Balada Kolong Semanggi

Standar

Bagi pengendara motor yang pernah melalui jalan sudirman pasti tidak asing dengan kolong jembatan semanggi di depan plaza semanggi. Karena hanya jika kita masuk jalur lambat saja, kita dapat melewati jalan tersebut. Sebelumnya saya perhatikan jalan tersebut berkali-kali rusak dan berkali-kali itu pula diperbaiki dengan diaspal kembali. Tetapi naasnya setiap kali hujan, aspal yang telah dibenamkan ke jalan tersebut terkelupas dan hanyut bersama air. Fenomena ini yang membuat kita berpikir, mengapa hal tersebut terjadi berulang-ulang, (mungkin sudah dari jaman orde lama yah?) Bukankah menurut peribahasa keledai tidak terjatuh dua kali di lobang yang sama? Bukan bermaksud menyamakan manusia dengan keledai, akan tetapi saya hanya tidak habis pikir jika ada orang yang tidak mau belajar dari pengalaman.
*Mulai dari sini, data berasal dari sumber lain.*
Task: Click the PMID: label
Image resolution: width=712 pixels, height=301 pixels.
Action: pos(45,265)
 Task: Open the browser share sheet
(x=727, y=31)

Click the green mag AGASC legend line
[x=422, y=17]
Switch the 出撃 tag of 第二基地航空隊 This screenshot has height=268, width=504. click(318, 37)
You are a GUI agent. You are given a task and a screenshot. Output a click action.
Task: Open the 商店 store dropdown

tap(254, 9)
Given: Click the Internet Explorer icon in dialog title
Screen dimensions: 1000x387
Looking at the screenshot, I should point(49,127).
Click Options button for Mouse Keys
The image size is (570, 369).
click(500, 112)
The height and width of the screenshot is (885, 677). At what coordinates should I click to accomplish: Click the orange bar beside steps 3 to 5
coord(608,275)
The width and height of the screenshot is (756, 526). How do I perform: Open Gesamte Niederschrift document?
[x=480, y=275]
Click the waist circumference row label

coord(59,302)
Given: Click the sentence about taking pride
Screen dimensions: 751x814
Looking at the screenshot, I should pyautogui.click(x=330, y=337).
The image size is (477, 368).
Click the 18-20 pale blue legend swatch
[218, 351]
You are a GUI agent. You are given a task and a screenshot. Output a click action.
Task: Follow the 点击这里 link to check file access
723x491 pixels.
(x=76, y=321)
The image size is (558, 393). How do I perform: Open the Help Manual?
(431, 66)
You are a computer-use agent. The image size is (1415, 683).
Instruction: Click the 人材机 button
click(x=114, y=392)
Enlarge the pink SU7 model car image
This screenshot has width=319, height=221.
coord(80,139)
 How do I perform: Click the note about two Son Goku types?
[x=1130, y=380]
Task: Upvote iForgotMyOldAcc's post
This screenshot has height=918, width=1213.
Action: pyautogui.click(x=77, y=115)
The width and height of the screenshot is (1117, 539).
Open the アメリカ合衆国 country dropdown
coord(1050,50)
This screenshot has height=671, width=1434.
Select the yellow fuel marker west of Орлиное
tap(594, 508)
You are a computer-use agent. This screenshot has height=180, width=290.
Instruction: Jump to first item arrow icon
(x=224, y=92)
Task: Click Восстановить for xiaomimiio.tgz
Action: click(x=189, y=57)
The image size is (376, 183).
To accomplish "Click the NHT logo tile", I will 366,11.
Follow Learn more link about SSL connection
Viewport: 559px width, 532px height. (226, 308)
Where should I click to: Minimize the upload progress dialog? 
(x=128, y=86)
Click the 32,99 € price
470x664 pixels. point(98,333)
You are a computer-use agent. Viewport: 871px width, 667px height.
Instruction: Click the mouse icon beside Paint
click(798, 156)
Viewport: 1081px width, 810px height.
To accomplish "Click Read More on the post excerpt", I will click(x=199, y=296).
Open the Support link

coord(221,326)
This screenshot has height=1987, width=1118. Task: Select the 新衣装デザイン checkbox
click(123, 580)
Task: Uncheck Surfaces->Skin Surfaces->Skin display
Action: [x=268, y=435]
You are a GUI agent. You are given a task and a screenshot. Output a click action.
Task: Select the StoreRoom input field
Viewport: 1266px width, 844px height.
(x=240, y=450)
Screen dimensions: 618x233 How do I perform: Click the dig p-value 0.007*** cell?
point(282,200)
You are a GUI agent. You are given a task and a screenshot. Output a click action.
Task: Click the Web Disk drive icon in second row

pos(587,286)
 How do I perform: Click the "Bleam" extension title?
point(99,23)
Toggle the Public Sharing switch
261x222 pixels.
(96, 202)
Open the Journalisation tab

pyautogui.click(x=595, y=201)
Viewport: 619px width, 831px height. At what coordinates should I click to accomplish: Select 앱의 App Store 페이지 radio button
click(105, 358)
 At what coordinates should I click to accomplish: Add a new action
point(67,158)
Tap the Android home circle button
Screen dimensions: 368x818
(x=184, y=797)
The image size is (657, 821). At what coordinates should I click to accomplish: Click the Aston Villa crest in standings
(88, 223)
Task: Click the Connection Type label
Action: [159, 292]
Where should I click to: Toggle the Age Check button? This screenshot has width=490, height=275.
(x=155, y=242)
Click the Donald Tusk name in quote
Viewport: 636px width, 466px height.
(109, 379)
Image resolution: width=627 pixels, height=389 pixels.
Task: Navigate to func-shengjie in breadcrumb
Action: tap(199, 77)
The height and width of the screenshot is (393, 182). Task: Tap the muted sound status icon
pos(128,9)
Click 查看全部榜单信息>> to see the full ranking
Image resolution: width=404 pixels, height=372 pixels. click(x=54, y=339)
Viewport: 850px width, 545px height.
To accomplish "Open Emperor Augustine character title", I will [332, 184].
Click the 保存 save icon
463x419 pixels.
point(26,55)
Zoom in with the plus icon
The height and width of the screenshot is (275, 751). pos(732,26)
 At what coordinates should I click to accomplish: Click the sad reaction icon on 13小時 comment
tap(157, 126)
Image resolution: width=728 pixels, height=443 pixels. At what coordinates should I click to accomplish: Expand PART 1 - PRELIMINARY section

Menurut analisa saya (IMHO), gorong2 di sekitar jalan tersebut terlalu kecil dan tidak mampu menampung debit air hujan yang terlalu banyak. Sehingga air terus menerus menggenang, bahkan sampai setengah hari. Setelah bertahun-tahun terjadi demikian, kini tampaknya pengelola jalan tersebut lebih kreatif, yaitu dengan mengganti aspal dengan jalan yang terbuat dari beton. Hal ini mungkin berhasil meningkatkan ketahanan jalan terhadap air hujan. Tapi apakah air tidak akan menggenang lagi? Kita lihat saja nanti.